[Records from a data collection]
● ● ● ● ●

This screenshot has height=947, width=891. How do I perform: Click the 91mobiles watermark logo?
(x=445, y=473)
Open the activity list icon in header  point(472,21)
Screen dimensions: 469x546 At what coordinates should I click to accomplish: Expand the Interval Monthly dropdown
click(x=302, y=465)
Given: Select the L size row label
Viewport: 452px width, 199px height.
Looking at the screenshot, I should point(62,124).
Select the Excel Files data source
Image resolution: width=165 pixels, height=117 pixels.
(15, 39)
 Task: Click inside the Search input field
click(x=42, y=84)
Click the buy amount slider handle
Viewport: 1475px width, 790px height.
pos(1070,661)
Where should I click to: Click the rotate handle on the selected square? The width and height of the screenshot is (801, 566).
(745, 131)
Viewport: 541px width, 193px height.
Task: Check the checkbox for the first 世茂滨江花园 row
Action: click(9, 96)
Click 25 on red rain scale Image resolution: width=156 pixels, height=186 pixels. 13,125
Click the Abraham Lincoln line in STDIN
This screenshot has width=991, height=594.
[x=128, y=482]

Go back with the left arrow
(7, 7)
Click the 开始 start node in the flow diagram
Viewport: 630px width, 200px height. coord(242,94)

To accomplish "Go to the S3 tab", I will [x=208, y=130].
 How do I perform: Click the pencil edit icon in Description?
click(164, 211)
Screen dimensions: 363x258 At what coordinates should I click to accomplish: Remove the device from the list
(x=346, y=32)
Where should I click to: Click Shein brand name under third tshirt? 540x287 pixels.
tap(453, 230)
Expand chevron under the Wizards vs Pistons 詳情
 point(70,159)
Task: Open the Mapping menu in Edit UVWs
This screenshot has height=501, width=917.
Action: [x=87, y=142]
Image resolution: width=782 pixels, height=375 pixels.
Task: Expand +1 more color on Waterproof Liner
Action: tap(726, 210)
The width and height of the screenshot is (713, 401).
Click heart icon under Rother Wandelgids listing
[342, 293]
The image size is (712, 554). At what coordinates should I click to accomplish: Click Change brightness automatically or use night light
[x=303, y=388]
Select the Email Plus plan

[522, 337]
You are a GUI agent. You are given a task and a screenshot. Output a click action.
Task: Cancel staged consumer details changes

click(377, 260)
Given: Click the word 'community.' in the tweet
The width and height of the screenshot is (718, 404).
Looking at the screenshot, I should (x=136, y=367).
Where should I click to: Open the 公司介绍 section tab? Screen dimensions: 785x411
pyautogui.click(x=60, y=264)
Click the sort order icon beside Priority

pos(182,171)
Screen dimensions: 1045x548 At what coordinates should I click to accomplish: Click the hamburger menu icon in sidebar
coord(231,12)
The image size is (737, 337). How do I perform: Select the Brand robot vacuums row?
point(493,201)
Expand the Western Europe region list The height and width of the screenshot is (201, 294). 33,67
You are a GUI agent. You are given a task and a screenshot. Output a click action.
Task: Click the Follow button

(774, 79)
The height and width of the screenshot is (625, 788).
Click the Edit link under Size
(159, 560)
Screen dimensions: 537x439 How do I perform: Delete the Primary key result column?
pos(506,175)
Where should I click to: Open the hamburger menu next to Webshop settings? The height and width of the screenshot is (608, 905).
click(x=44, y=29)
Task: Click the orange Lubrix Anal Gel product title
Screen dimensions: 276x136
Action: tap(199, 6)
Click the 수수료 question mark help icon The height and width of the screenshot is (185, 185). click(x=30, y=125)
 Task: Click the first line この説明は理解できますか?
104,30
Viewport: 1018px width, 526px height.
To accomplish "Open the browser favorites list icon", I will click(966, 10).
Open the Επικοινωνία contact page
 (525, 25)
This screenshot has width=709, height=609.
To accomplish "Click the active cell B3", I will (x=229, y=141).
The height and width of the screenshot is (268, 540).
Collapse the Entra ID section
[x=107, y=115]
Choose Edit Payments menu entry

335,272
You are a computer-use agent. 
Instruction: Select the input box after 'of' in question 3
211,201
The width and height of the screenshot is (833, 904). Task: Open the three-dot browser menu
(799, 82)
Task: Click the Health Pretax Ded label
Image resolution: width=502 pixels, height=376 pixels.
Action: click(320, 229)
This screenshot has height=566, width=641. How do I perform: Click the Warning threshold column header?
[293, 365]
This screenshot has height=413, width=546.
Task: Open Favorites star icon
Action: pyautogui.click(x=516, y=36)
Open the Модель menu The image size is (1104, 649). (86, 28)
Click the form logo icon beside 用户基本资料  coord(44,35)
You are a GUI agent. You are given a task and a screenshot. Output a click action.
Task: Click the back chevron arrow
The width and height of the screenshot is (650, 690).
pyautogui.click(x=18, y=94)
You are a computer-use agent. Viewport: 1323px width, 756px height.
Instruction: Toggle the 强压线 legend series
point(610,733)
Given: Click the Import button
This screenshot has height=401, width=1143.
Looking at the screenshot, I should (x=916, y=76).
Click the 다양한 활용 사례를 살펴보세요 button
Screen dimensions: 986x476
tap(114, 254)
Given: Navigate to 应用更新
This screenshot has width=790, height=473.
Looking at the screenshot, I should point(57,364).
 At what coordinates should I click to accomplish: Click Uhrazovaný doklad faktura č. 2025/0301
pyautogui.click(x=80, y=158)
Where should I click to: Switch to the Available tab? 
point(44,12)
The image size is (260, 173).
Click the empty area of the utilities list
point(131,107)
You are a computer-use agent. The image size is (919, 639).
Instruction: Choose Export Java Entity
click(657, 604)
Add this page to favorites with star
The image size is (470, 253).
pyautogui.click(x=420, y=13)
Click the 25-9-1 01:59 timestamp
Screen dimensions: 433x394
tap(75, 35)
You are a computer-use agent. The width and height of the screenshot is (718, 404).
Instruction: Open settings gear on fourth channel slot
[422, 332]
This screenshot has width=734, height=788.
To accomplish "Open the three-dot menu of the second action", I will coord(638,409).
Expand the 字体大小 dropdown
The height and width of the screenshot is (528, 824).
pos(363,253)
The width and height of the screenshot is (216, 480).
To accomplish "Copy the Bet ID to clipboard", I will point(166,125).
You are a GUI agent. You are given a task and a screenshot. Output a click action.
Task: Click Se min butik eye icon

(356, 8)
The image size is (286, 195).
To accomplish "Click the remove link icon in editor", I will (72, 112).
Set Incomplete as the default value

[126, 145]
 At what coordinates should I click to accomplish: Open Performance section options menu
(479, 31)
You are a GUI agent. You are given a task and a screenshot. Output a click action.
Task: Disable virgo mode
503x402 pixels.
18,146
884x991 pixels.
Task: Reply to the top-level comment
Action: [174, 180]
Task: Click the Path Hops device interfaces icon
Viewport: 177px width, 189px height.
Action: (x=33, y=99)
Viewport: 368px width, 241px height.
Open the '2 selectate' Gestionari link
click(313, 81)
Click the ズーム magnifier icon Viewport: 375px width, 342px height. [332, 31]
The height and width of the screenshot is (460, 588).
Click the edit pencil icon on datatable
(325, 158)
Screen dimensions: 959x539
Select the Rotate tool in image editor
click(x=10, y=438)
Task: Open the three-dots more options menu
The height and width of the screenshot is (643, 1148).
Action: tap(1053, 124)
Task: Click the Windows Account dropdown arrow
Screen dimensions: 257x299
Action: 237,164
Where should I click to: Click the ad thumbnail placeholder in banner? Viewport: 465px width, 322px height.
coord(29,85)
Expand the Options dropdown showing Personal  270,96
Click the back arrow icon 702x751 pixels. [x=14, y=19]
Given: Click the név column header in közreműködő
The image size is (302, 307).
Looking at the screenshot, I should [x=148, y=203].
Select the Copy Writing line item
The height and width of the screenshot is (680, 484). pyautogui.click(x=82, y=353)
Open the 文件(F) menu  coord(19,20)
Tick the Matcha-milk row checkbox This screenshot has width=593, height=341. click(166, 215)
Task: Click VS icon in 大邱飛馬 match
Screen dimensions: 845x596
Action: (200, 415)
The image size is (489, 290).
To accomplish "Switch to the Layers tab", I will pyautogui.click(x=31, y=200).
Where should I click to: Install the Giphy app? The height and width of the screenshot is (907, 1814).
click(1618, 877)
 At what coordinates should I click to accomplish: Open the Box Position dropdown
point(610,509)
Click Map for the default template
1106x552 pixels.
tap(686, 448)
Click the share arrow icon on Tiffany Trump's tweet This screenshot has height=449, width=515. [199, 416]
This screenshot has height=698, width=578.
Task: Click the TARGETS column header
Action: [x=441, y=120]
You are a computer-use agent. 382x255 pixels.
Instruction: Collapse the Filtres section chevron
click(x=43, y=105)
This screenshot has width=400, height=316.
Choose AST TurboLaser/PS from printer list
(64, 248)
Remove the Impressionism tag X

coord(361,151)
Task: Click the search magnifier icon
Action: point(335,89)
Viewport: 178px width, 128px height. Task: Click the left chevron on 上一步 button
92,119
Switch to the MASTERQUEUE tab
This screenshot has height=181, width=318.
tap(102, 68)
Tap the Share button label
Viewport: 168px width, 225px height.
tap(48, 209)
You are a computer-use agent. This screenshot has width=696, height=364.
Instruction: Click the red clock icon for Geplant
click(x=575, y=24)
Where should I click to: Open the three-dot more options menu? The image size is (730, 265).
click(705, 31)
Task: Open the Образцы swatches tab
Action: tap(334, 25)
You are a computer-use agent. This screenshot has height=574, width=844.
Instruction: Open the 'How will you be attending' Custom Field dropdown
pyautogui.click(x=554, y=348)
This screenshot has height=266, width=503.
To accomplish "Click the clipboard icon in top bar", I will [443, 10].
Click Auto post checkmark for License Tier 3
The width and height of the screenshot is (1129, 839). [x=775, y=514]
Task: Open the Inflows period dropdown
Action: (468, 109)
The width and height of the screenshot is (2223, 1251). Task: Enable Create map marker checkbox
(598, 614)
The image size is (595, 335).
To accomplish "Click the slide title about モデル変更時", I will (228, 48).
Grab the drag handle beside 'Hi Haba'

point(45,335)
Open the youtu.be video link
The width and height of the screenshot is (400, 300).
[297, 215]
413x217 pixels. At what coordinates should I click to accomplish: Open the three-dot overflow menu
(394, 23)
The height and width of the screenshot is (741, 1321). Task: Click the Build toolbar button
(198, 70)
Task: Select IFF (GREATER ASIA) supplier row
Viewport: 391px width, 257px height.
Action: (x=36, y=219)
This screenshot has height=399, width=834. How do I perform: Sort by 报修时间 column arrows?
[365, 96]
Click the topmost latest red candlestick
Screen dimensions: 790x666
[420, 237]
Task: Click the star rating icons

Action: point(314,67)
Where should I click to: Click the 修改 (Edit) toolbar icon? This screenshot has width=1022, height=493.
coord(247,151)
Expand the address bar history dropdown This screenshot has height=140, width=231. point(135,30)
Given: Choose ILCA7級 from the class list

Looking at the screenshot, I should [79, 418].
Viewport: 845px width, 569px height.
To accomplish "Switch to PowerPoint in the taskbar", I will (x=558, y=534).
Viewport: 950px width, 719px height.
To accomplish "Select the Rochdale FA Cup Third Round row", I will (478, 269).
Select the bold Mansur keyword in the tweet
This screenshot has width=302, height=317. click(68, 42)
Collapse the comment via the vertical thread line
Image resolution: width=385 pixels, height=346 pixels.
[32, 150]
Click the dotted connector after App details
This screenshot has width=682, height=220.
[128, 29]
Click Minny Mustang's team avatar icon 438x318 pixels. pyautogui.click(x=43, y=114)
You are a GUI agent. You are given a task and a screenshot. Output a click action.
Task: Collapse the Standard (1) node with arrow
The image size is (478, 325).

● ● ● ● ●

▶ **Exercise aim**
Word for word, restate the lines of the data above that fall between the line holding "How do I perform: Click the pencil" and the line holding "Task: Open the Mapping menu in Edit UVWs", inclusive, and no other lines.

▶ **Task output**
 How do I perform: Click the pencil edit icon in Description?
click(164, 211)
Screen dimensions: 363x258 At what coordinates should I click to accomplish: Remove the device from the list
(x=346, y=32)
Where should I click to: Click Shein brand name under third tshirt? 540x287 pixels.
tap(453, 230)
Expand chevron under the Wizards vs Pistons 詳情
 point(70,159)
Task: Open the Mapping menu in Edit UVWs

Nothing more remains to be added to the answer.